### Your goal
Supply the number of lines below containing "agent", nothing else.

### Data listing

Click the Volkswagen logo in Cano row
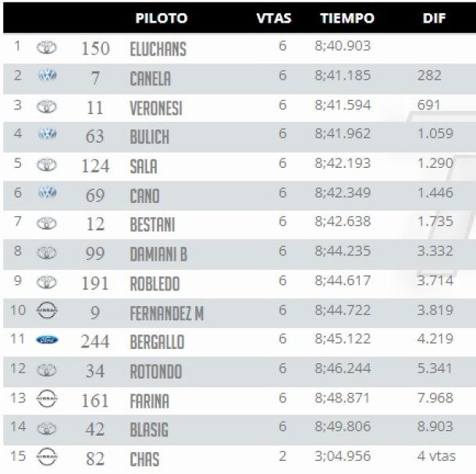pyautogui.click(x=48, y=192)
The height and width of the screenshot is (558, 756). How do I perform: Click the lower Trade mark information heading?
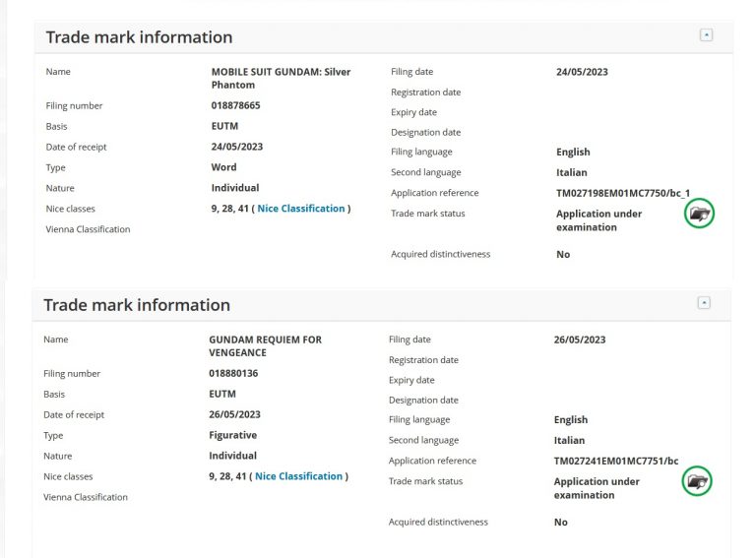pyautogui.click(x=137, y=305)
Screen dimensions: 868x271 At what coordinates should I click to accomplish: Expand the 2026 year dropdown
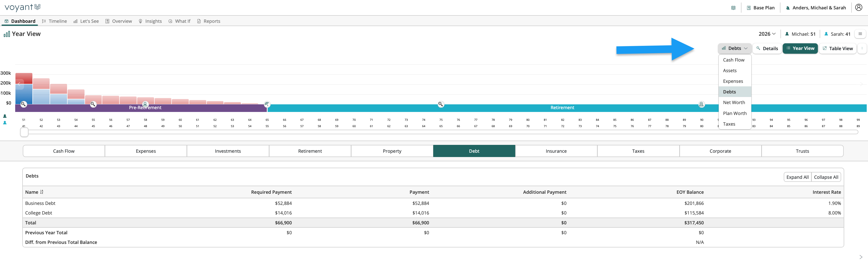click(767, 34)
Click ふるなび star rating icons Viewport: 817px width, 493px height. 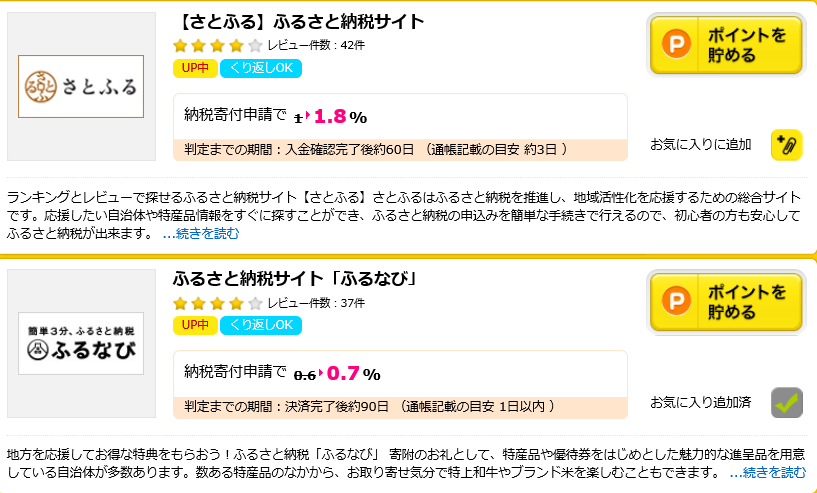pyautogui.click(x=218, y=303)
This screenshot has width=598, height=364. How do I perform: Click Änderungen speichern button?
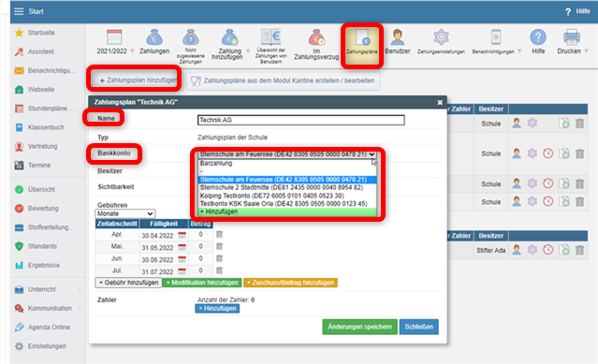(359, 327)
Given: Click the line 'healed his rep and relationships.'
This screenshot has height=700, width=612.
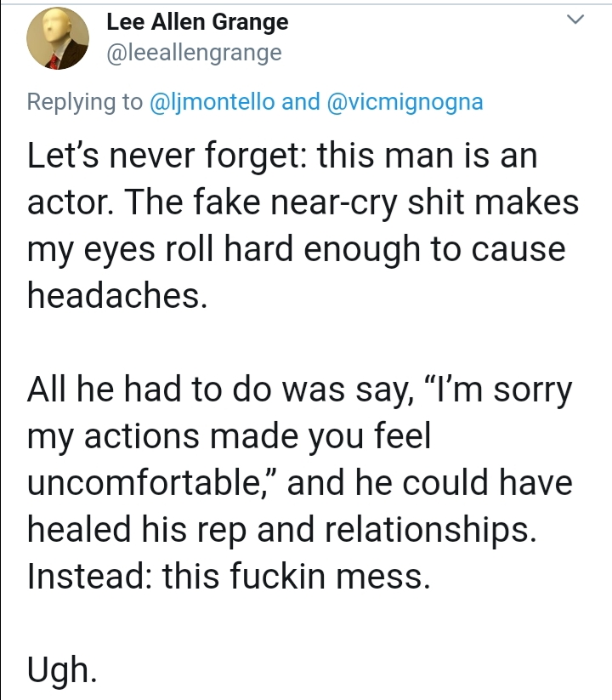Looking at the screenshot, I should click(281, 529).
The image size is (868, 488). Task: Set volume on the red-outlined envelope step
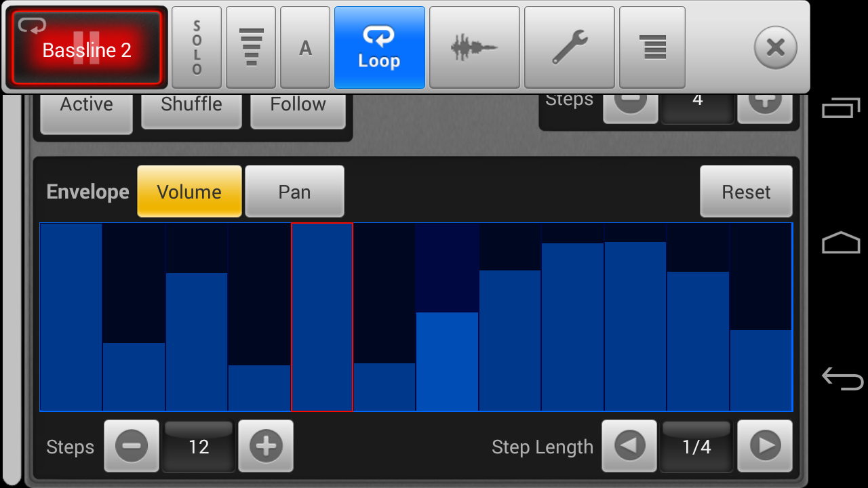click(x=322, y=317)
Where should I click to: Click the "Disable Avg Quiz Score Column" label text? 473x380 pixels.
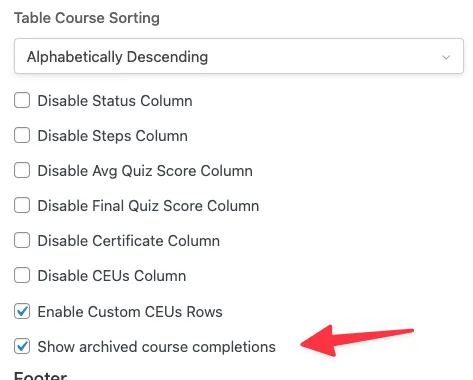pyautogui.click(x=145, y=171)
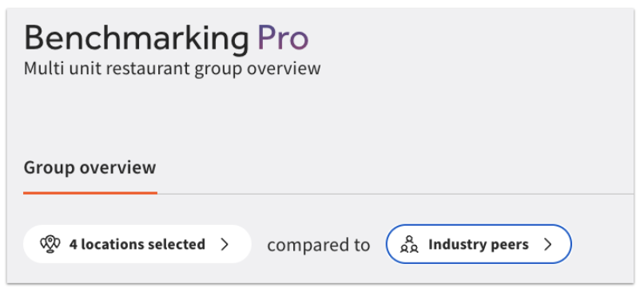Expand the chevron arrow after Industry peers

[547, 244]
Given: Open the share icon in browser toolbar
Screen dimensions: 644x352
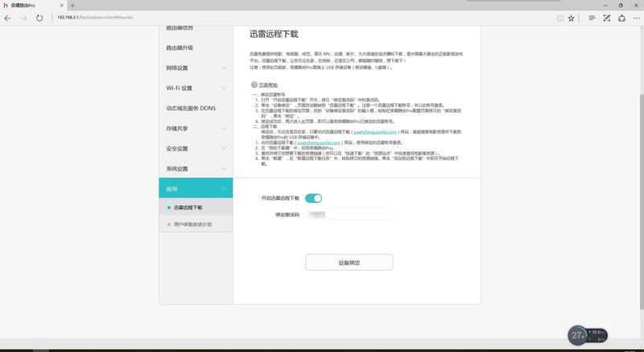Looking at the screenshot, I should [621, 18].
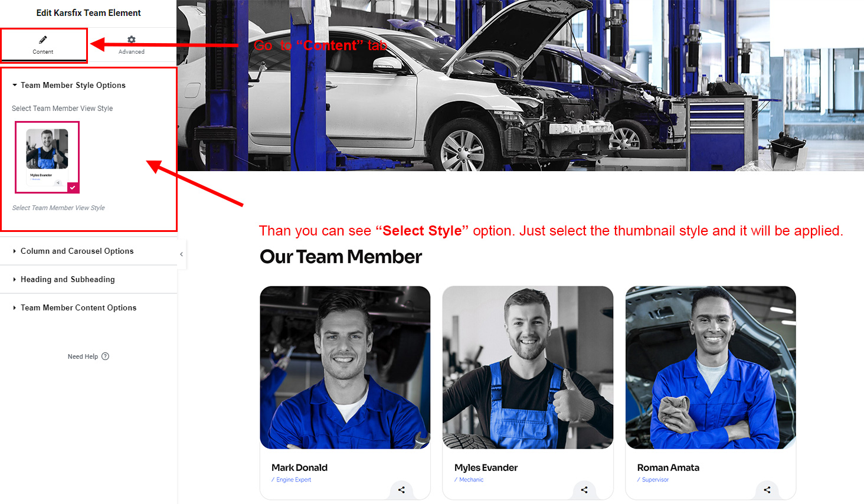Open the Need Help link
This screenshot has height=504, width=864.
tap(83, 356)
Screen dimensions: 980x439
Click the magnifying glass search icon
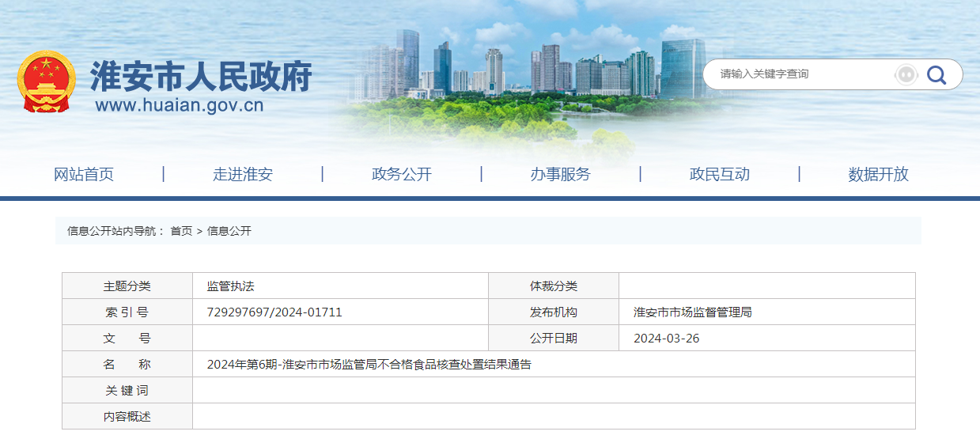pyautogui.click(x=936, y=74)
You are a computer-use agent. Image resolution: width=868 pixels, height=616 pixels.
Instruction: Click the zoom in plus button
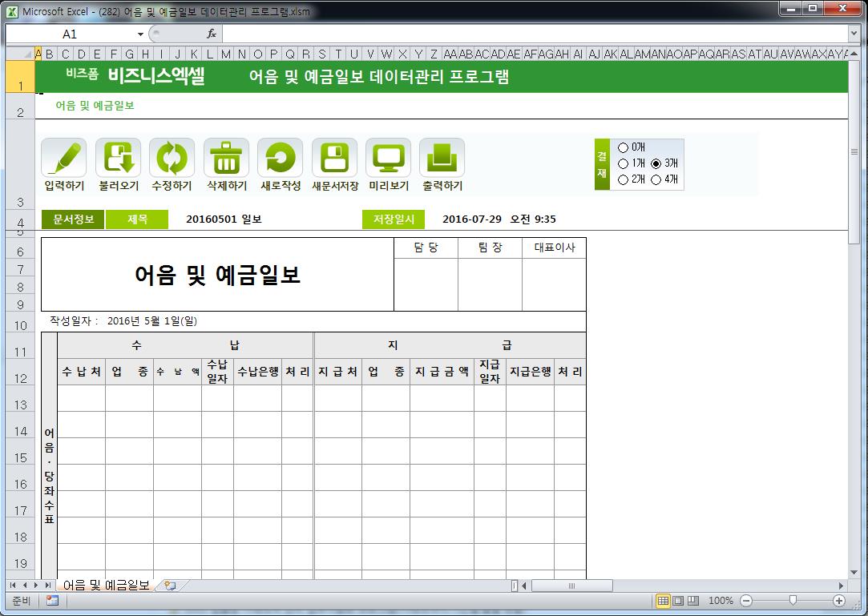click(x=839, y=600)
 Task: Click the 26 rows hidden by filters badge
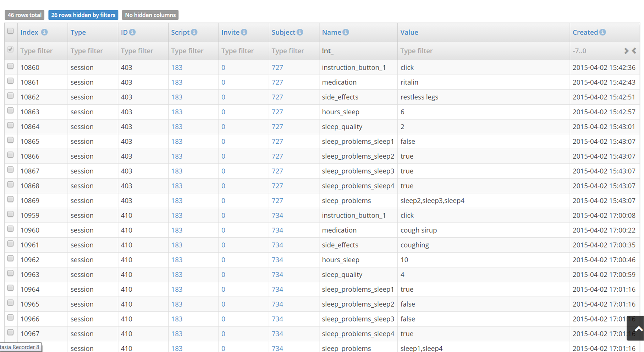83,15
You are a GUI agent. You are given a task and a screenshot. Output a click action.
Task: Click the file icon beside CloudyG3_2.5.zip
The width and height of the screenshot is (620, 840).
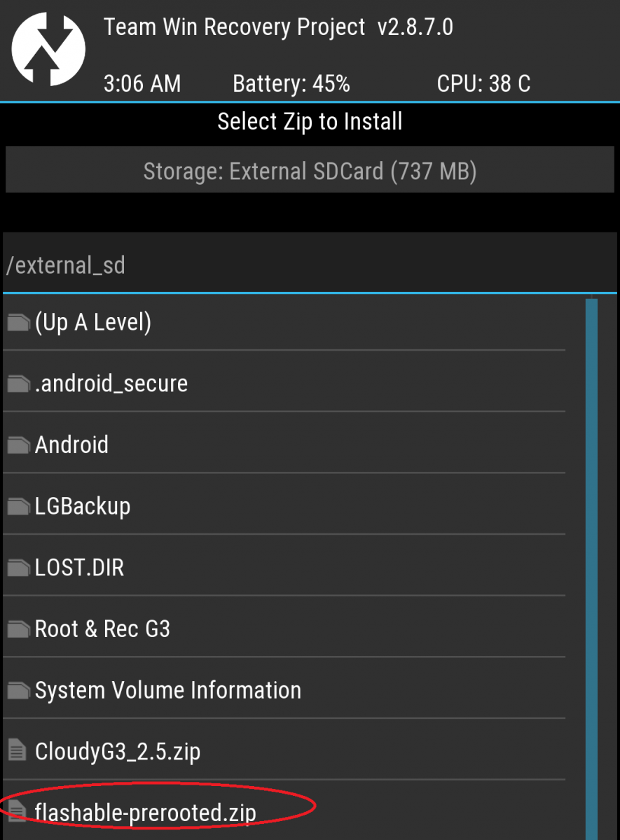[17, 752]
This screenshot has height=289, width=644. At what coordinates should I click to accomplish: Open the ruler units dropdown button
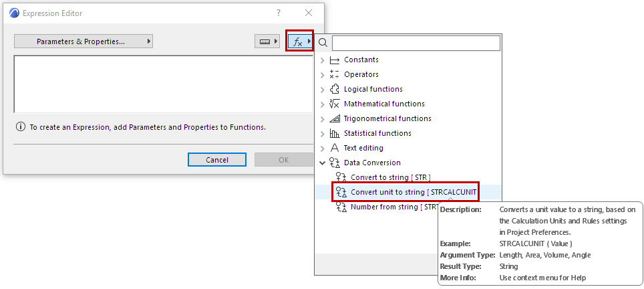coord(267,41)
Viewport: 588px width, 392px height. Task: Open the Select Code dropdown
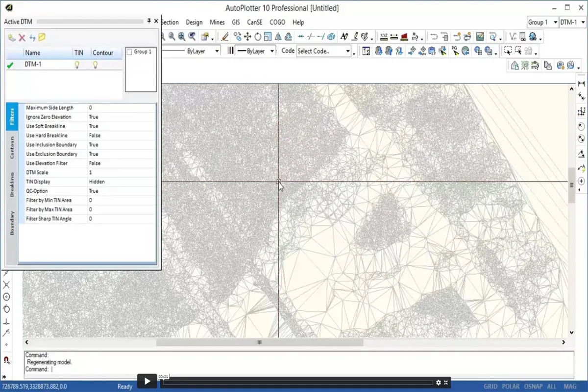coord(348,51)
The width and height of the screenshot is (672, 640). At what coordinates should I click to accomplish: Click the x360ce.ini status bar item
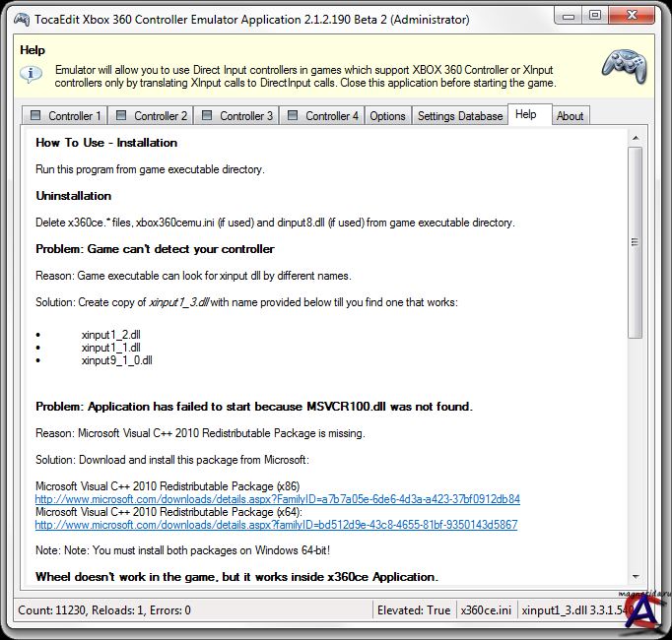[x=485, y=610]
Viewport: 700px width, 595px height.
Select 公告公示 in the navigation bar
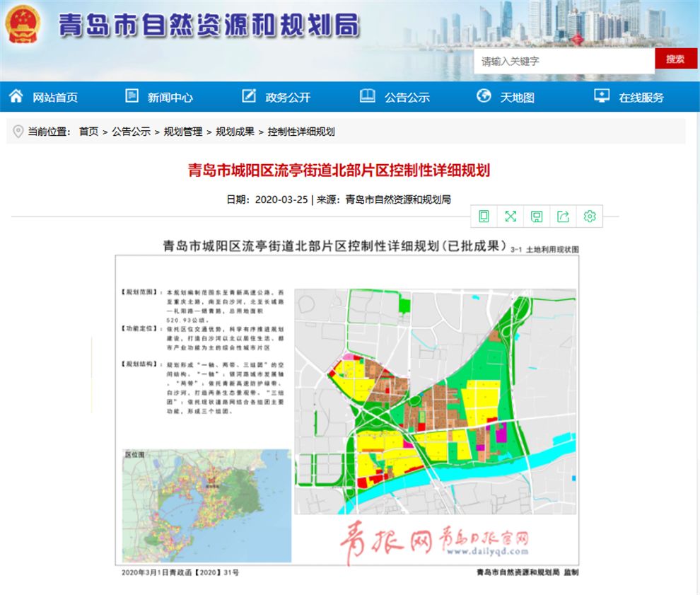[407, 98]
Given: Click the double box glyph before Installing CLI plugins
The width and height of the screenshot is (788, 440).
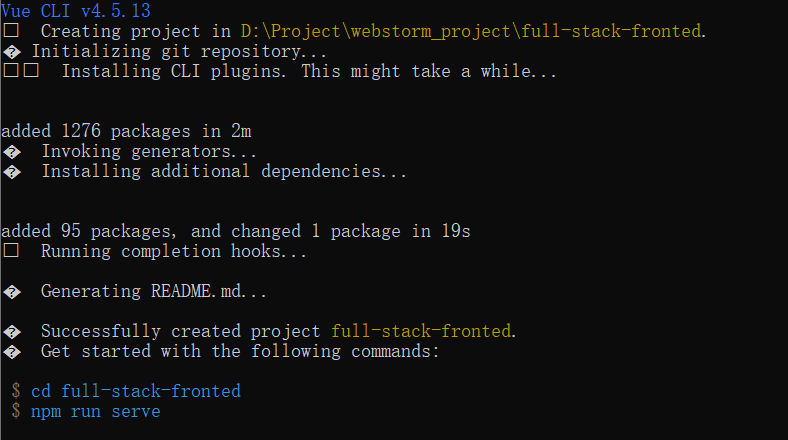Looking at the screenshot, I should point(21,71).
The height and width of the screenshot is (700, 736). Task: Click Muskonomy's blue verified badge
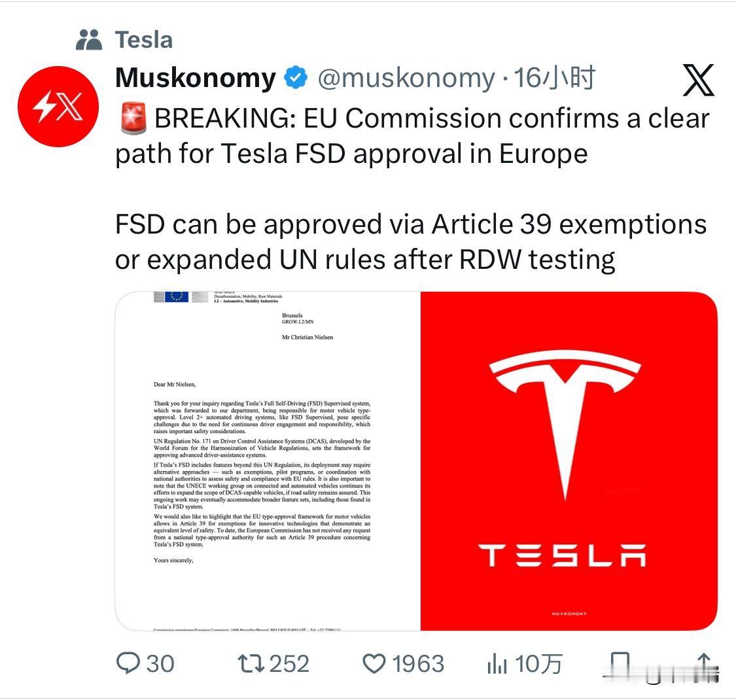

### Task result
2